What to work on:
Search the material for the word "will" and copy every line in which it occurs.
Content starts
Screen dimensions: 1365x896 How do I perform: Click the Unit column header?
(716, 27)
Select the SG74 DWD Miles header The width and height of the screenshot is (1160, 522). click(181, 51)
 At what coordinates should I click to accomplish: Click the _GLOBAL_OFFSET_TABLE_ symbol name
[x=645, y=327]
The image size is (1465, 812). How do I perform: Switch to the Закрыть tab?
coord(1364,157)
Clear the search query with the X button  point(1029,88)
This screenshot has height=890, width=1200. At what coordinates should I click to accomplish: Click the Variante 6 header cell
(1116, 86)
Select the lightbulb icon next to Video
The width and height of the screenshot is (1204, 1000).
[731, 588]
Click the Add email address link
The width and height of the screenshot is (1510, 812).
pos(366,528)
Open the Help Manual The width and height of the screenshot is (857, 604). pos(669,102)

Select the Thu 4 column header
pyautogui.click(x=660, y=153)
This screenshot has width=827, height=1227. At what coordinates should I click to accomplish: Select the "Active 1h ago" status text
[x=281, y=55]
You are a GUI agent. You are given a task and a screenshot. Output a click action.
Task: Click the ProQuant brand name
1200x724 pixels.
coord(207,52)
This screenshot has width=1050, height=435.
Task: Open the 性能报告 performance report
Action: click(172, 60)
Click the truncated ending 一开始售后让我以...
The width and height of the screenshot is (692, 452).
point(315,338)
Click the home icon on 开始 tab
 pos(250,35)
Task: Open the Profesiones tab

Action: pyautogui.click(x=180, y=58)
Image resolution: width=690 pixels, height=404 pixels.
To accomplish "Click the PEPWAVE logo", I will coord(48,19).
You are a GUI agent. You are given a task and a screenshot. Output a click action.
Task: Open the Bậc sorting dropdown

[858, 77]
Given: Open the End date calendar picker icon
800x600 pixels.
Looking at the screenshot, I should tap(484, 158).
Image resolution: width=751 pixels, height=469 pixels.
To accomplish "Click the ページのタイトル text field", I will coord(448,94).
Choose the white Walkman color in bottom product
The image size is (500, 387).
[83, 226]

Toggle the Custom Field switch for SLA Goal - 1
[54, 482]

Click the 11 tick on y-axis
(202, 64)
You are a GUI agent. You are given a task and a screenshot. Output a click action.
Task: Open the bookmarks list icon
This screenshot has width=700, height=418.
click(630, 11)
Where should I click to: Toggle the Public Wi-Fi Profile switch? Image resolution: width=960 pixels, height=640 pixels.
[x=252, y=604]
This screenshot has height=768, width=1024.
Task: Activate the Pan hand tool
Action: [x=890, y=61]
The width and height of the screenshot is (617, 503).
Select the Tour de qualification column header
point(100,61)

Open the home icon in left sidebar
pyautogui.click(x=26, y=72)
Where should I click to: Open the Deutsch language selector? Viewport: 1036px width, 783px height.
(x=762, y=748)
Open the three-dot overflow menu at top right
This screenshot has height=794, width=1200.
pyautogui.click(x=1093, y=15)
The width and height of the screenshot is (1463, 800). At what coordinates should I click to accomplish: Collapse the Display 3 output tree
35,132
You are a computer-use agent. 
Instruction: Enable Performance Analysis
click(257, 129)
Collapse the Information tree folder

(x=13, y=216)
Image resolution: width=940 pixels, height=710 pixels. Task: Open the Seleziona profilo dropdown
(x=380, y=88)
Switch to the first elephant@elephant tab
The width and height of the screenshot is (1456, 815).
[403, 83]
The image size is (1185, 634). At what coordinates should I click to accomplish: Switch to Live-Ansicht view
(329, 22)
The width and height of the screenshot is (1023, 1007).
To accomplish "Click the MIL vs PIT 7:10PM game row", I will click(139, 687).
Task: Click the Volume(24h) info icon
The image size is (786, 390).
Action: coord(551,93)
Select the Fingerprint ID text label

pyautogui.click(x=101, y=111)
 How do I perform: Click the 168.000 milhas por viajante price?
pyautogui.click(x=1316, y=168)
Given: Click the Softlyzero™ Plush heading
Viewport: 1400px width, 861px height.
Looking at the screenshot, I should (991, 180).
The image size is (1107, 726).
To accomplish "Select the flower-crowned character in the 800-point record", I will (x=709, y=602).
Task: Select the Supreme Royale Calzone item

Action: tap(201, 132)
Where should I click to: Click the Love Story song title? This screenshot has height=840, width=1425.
Content ends
The completed task:
To accomplish "Click the PEPWAVE logo", I will coord(48,19).
To accomplish "Click the ページのタイトル text field", I will coord(448,94).
To accomplish "Click the MIL vs PIT 7:10PM game row", I will click(139, 687).
To accomplish "Select the flower-crowned character in the 800-point record", I will (x=709, y=602).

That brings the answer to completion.